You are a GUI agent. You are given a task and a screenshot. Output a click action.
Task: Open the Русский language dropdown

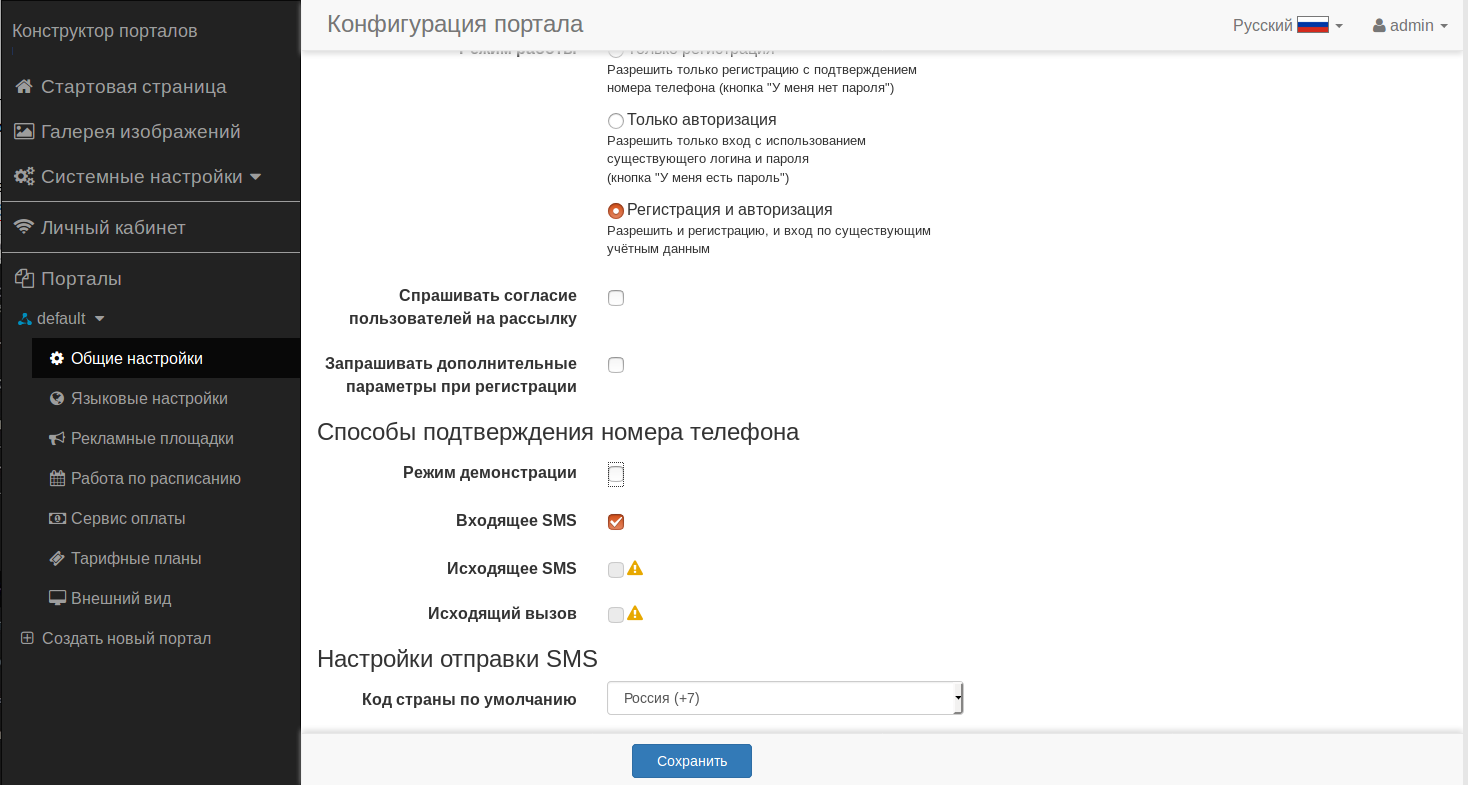[x=1287, y=26]
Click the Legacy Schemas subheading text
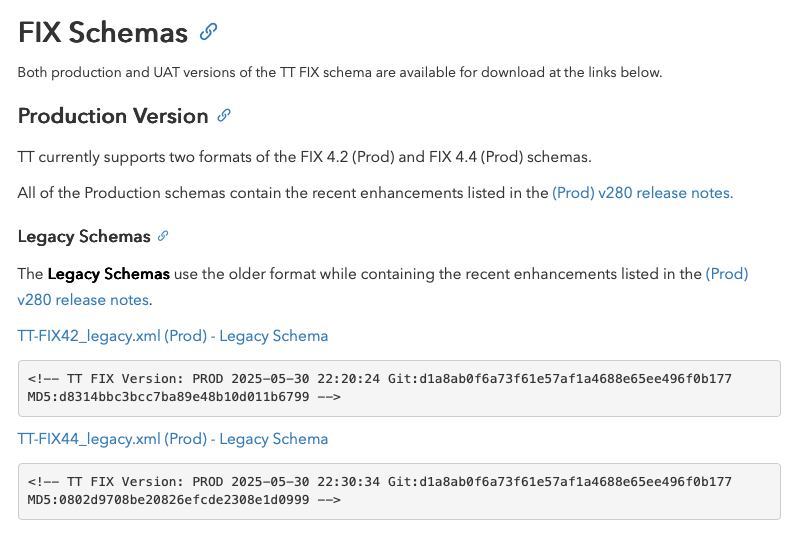Screen dimensions: 801x539 tap(84, 237)
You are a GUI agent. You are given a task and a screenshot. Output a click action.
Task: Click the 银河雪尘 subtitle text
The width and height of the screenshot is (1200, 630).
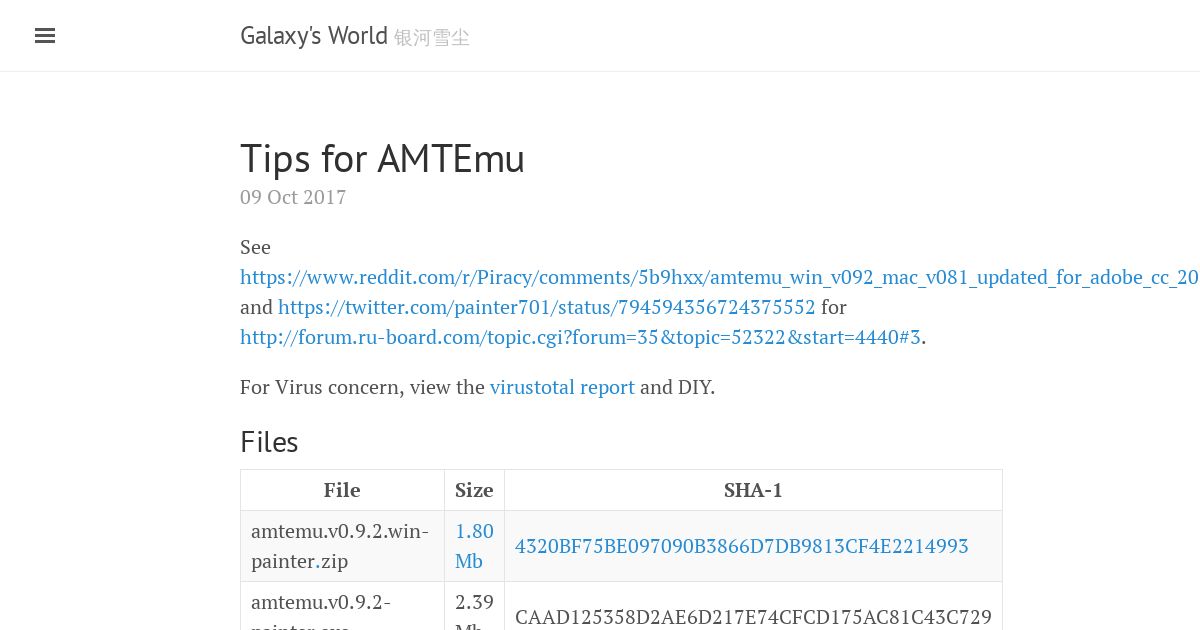coord(432,38)
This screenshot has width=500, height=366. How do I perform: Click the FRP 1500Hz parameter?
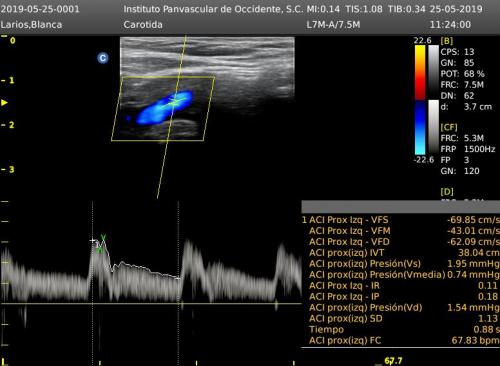pos(468,149)
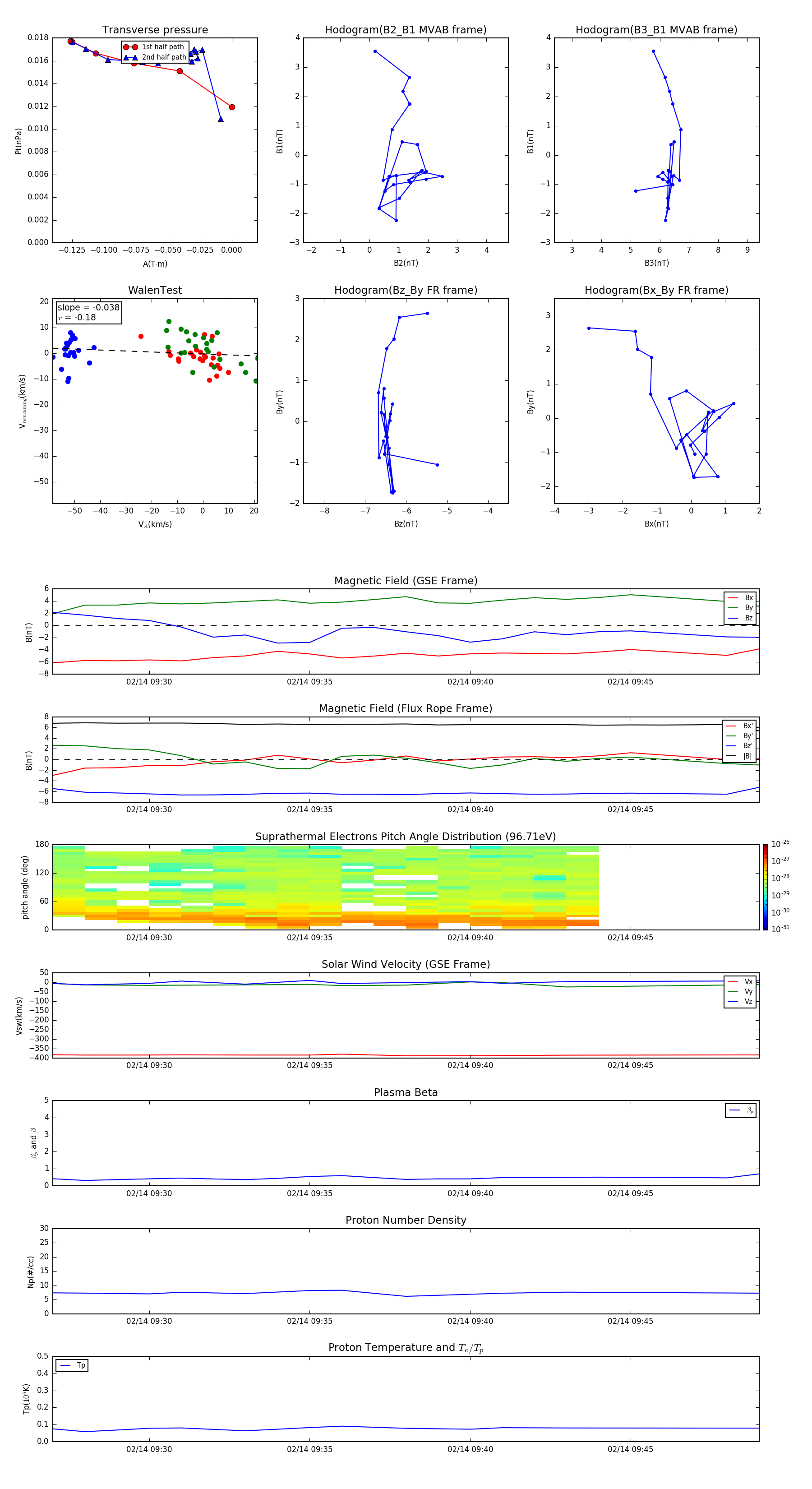This screenshot has height=1489, width=812.
Task: Click the pitch angle distribution colorbar
Action: (765, 887)
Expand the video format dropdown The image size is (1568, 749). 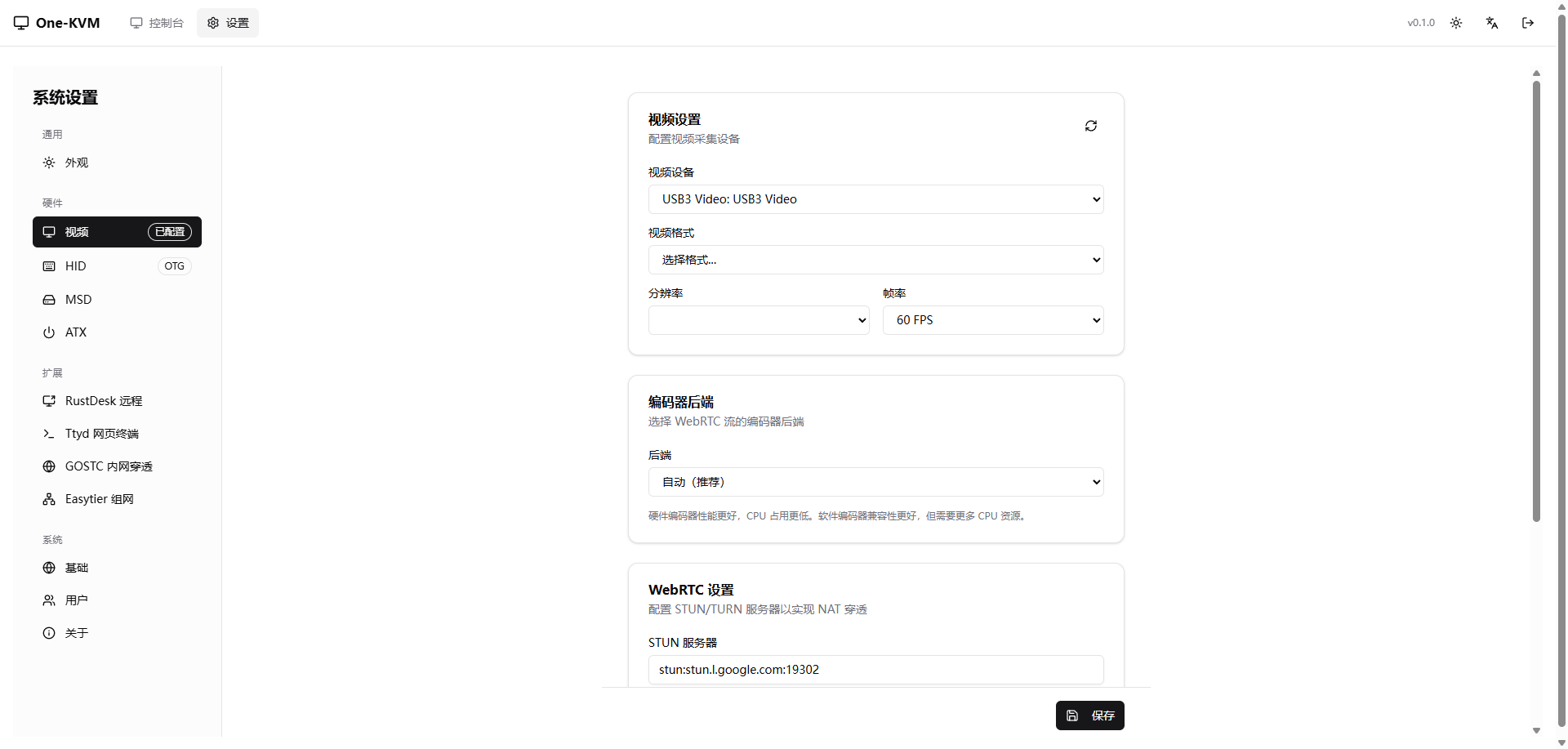click(875, 260)
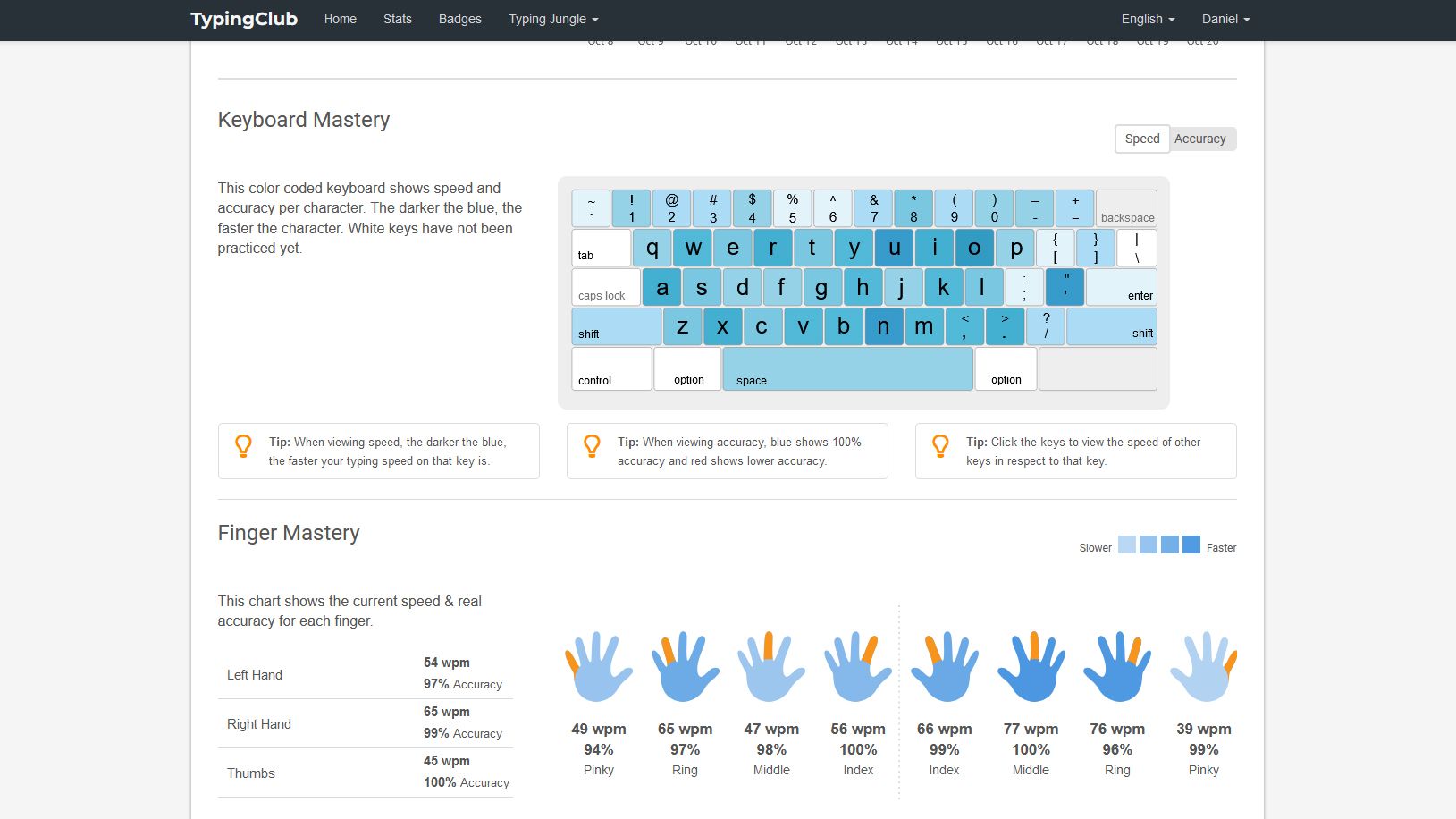Select the right hand Middle finger icon
Viewport: 1456px width, 819px height.
click(1031, 667)
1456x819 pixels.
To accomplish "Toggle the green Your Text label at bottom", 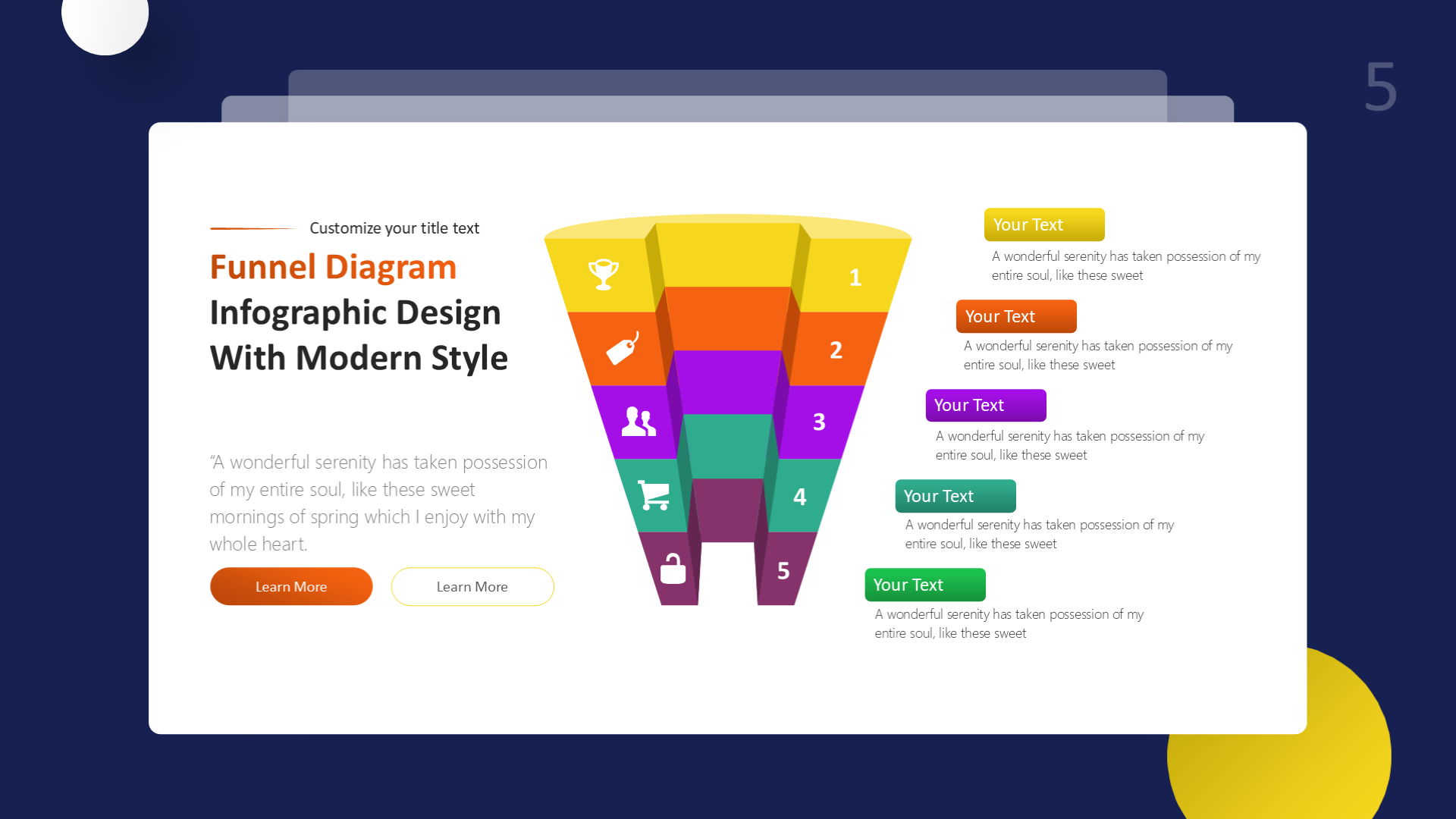I will tap(925, 585).
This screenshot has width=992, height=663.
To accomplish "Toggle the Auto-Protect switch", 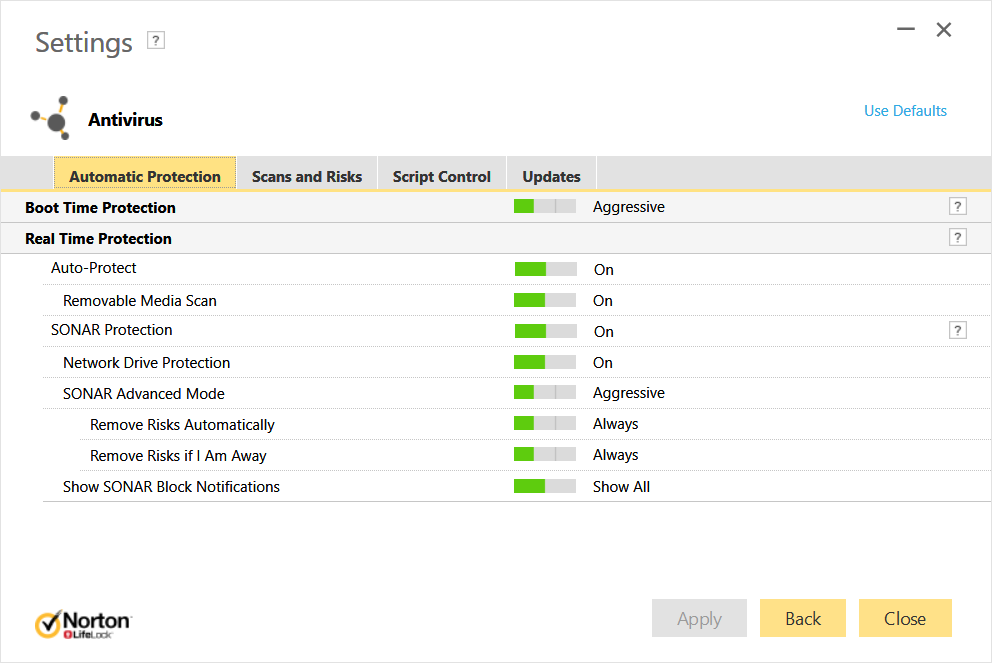I will [545, 269].
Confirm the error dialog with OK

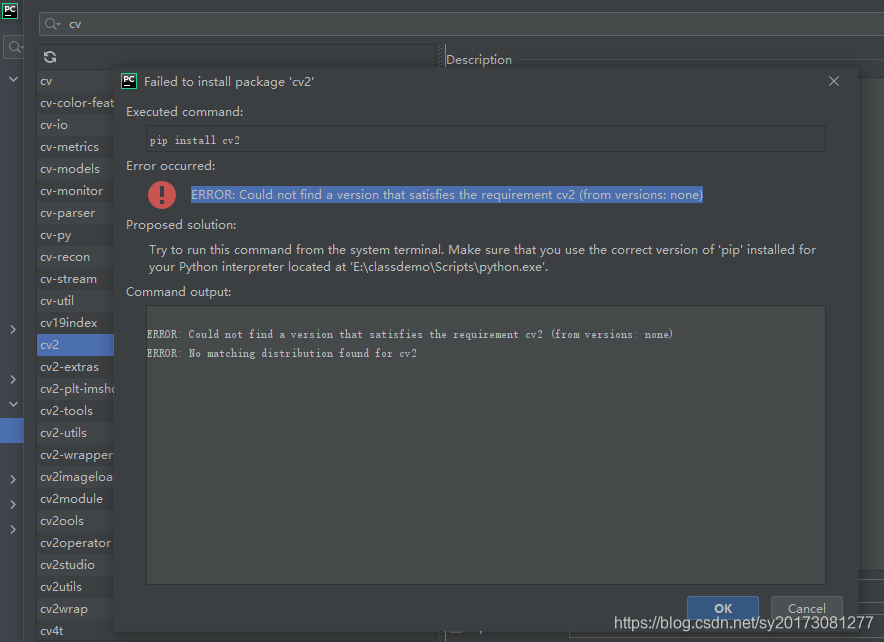pos(722,608)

******

Task instructions
Extract the lines from the first row up to and including the line that contains "Screen dimensions: 801x539 tap(84, 237)", copying them word for word. Leave the pictures out.

Solution for this task
You are a GUI agent. You are given a task and a screenshot. Output a click action.
Task: Open the Русский language dropdown

[x=1287, y=26]
Click the Legacy Schemas subheading text
Screen dimensions: 801x539 tap(84, 237)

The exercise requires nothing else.